The Allen Institute recently hosted two workshops on Cell Ontology & Taxonomy, which brought together scientists studying brain cell types with subject matter experts in ontology building. In my opinion, these workshop provided three useful outcomes: (1) it got people thinking about this topic, (2) it led to cell naming and organization convention that will be used for single cell RNA-sequencing data in our upcoming data release (stay tuned…), and (3) it highlighted some of out-standing questions and challenges that still need to be tackled moving forward. I will focus the remainder of this post on a subset of these questions and challenges.

  • How do we name cell types in a systematic way? - Discussion revolved around how to balance the use of high-throughput gene expression information with canonical, generally morphologically-based names (e.g., Chandelier cells), or whether to use more generic cell type names (e.g., Neuron 12).
  • How do we organize cell types? - In some brain regions, cell types can be hierarchically organized, while in others the organization is more complicated. One outcome of our first workshop was a proposal for how to put these cell types in a probabilistic framework, and how to map cells within this framework. Discussion at the second workshop focused on how to organize cell types into new or existing ontologies.
  • To what extent can we take advantage of existing ontology work? - Several highly-used ontologies already exist in this space (e.g. cell ontology, gene ontology). Discussion revolved around situations where we could use or expand these existing tools, and situations where novel strategies would make more sense.
  • How do we extend to multiple modalities or organ systems? - While the primary topic of discussion was related to gene expression in brain tissue, many people felt that an ontology system should allow inclusion of data from other organ systems (e.g., kidney or liver) or from other modalities (e.g., electrophysiology or morphology).

Whether you are a workshop attendee, an Allen Institute employee, a student, or any other interested scientist, I would encourage you to reply with any thoughts you have on this topic. I would also encourage you to Explore information related to cell taxonomy data and publications from the Allen Institute:

1 Like

The workshop participants proposed the following convention for cell type nomenclature in the adult mammalian brain.
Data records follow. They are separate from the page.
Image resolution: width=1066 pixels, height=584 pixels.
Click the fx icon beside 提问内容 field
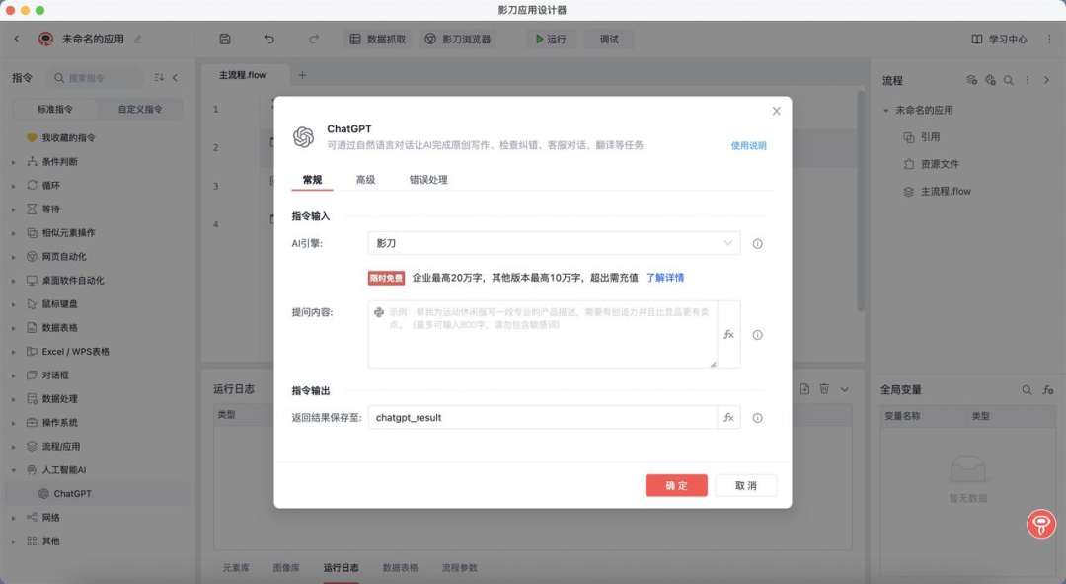[x=728, y=334]
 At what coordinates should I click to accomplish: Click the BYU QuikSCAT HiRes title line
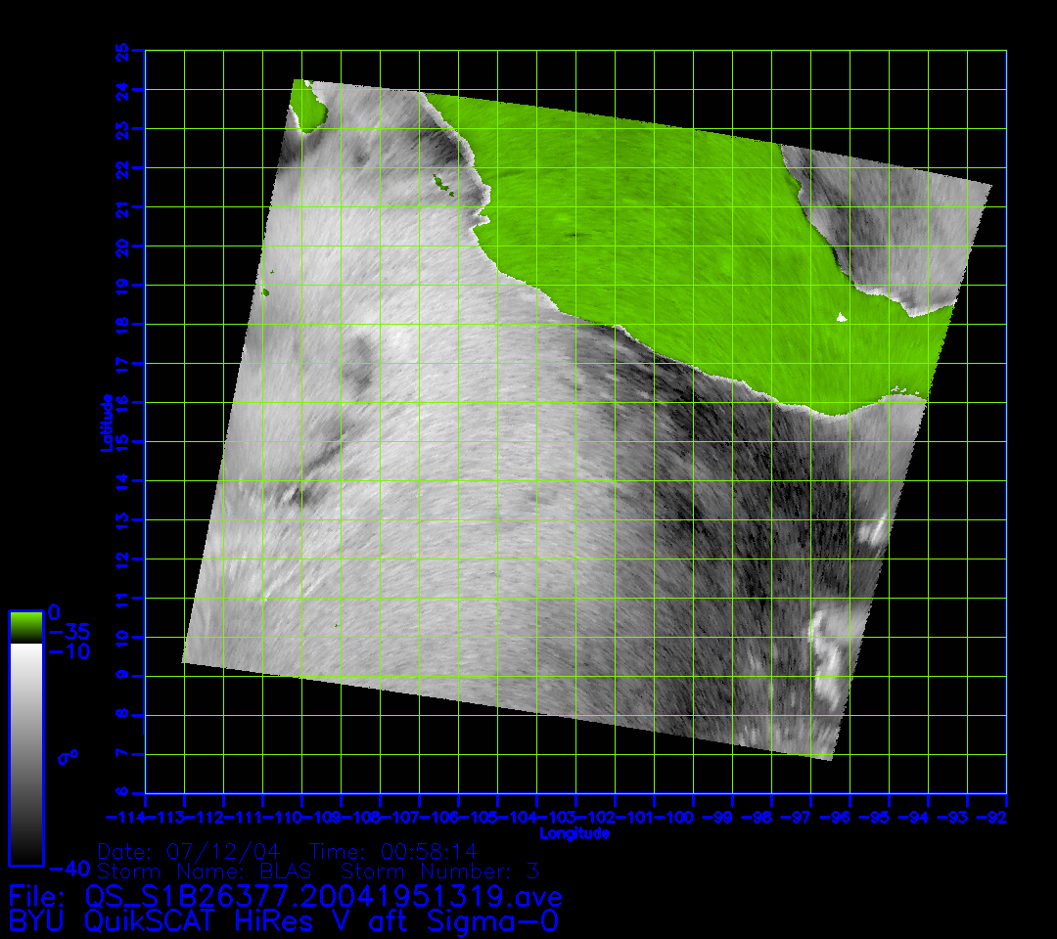point(284,920)
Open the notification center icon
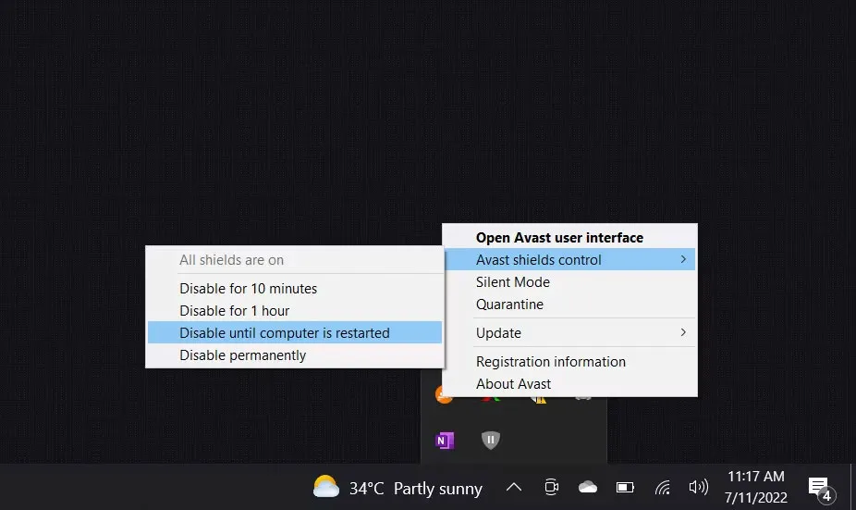 [819, 487]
Descriptor Description Example Comment
Cell type accession ID - Leaf An ID uniquely identifying a cell type across all possible data sets or taxonomies. CS1910120001
Cell type alias Current reasonably-accurate names for cell types, based on gene expression and other anatomic features (published). Inh L1-2 PAX6 CDH12 @scheuerm suggests Inh L1-2 FBXL7 TGFBR2
Cell type label A short name with a header that is part of a dictionary of broad cell types (e.g., Inh = inhibitory) followed by a number. Neuron 1; Non-neuron 3
Cell set accession ID - Node An ID uniquely identifying a node across all possible data sets or taxonomies. CS1910120014
Cell set alias Either NULL or a flexible descriptor that approximates the features of the included cell types. ADARB2 (CGE); FEZF2
Cell set label A concatenation of the included cell type names (non-hierarchical) Neuron 1-6; Non-neuron 1-4

I don’t see the value of having separate “cell sets” that are distinct from cell types. The cell ontology handles these hierarchical relationships through the type-subtype hierarchy. In the immune system, a central memory helper T cell is_a helper T cell is_a T cell is_a lymphocyte is_a leukocyte. These are all cell types and some include collections (sets) of cell types. Is this what is being sought using the cell set nomenclature proposed. If so, I don’t think it is necessary.

There is a desire that this naming convention would be “extensible to the larger cell typing community” but it is not clear what this would look like for cells in other organs.

I’m more concerned with cell type definitions than cell type names. As you know, we have developed the NS-Forest method to objectively select necessary and sufficient marker genes with statistical measures of their classification accuracy that can be used to construct reproducible cell type definitions. However, we have found that these optimal marker genes are different from the genes currently being used for these cell type names, which are being selected by procedures that are unclear to me. This could lead to some confusion for the users. To make the proposed nomenclature consistent will the cell type definition, we would select the best marker gene for the granular cell type and the parent cell type, if that is what is desired. Thus the name for Inh L1-2 PAX6 CDH12 cell type listed above, would be Inh L1-2 FBXL7 TGFBR2. This may not mesh precisely with prior knowledge, but this is the most logical way to support automated naming and definition construction.